Sam: "Web Service Sublimation For the record, messages should be typed, described in XSD, and as loosely coupled as possible -- as specified in their XSD definitions. Excelent article. Consisely captures the history and tradeoffs."
I would strongly agree with this assessment. This is perhaps one of the best articles on the subject I've seen published.
Sam: "One sentence in particular captures the debate that Don Box and I started over beers last week. If they [are] described with another technology, like Java, the promise of interoperability based on XML technologies will be lost. Exactly. My feeling is that a one-to-one and onto mapping of XML schema to any pre-existing language is neither possible nor desirable."

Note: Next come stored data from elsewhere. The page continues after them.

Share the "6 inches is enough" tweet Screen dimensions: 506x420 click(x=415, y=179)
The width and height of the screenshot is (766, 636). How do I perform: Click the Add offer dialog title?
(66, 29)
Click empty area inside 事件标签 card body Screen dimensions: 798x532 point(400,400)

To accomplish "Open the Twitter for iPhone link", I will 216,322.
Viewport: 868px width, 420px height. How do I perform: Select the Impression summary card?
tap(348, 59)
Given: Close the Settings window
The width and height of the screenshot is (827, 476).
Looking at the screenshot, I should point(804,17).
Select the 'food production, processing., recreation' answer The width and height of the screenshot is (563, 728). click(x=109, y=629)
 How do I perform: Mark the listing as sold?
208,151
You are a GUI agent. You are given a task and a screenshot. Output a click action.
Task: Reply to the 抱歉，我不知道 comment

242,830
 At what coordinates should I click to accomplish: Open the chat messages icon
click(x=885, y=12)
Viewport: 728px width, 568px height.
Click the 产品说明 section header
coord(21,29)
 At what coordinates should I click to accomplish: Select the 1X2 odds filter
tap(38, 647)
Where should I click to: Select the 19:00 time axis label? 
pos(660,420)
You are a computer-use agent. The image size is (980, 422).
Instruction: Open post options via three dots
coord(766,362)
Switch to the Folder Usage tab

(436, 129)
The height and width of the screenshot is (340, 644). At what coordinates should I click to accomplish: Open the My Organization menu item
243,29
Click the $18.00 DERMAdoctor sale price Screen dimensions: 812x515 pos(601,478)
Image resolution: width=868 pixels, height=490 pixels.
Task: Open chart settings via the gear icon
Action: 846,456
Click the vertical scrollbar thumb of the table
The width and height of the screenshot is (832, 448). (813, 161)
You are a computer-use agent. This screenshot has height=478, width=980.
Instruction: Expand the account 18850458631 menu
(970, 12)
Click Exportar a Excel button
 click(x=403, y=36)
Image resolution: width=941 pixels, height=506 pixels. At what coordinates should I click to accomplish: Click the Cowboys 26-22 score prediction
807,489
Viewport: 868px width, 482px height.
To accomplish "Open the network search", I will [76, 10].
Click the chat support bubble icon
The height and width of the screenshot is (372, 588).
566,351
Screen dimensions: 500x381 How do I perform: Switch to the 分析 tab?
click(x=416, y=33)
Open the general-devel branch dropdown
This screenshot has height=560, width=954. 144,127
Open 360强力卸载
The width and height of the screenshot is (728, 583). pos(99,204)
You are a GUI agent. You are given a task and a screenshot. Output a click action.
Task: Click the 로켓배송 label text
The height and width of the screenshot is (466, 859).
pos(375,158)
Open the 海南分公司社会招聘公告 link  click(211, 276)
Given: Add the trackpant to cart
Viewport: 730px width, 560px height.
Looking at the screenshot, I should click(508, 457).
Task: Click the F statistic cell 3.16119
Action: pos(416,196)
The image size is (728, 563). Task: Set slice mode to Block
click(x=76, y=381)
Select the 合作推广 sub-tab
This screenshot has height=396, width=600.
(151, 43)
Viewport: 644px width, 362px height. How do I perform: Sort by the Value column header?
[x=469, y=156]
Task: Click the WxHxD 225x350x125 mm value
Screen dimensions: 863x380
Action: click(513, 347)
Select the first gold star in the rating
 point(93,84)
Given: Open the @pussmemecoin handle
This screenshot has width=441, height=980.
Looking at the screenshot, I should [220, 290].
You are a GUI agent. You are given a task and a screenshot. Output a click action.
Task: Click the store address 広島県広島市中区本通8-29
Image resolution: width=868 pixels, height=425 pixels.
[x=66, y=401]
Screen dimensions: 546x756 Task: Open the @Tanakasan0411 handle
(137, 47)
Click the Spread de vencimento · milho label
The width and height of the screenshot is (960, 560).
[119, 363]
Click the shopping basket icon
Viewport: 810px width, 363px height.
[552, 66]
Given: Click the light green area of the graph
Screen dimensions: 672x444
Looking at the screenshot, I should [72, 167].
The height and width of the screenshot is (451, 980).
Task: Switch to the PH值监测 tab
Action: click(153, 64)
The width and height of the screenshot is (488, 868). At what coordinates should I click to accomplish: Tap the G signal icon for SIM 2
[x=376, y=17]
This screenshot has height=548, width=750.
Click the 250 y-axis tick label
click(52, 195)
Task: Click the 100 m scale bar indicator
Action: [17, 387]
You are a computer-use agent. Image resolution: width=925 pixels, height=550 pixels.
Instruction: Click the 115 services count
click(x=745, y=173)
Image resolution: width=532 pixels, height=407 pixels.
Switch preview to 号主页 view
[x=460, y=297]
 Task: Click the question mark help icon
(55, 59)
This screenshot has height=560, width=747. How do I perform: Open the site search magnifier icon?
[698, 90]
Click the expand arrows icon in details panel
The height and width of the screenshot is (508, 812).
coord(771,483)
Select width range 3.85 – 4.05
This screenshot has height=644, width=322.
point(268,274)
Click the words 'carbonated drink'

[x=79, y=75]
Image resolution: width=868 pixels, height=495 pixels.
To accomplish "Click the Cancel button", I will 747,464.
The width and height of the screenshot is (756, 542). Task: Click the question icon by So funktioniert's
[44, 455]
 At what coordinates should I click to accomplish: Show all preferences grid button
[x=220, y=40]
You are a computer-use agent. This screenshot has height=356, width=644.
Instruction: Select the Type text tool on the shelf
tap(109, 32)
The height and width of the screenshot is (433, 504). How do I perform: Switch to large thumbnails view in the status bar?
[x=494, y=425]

This ties in to the problem I have with generating WSDL portTypes by slamming a Java class or a C# class through a Native-2-WSDL utility. The interface that is generated is tied very very closely to not only the underlying platform specific typing system, but also to the whims and wierdness of the Native-2-WSDL utility being used. Most Web service interfaces should be treated like IDL interfaces -- defined independently of the platform and adapted later to the underlying implementation.
Sam: "So while the approach of having metadata associated with a class definition define the serialization is effective for most situations, I still believe that .NET remoting and/or ASP.NET need to have a mechanism for allowing an individual service to augment or override this. Simon agrees. As we left it, Don remained unconvinced."
Make it three votes in favor of this opinion.
Sam: "As Tim Ewald (one of the co-authors of this XML.com article) said at last week's DevCon, everyone starts from their own language/platform and works towards the middle and hopes we'll all get to the same place. No successful API was ever defined that way."
Here here! Ironically, many Web services are duplicating most of the patterns for bad object oriented application design when it comes to how to design the Web service interface. Starting with the implemenation interface and working out just plain sucks.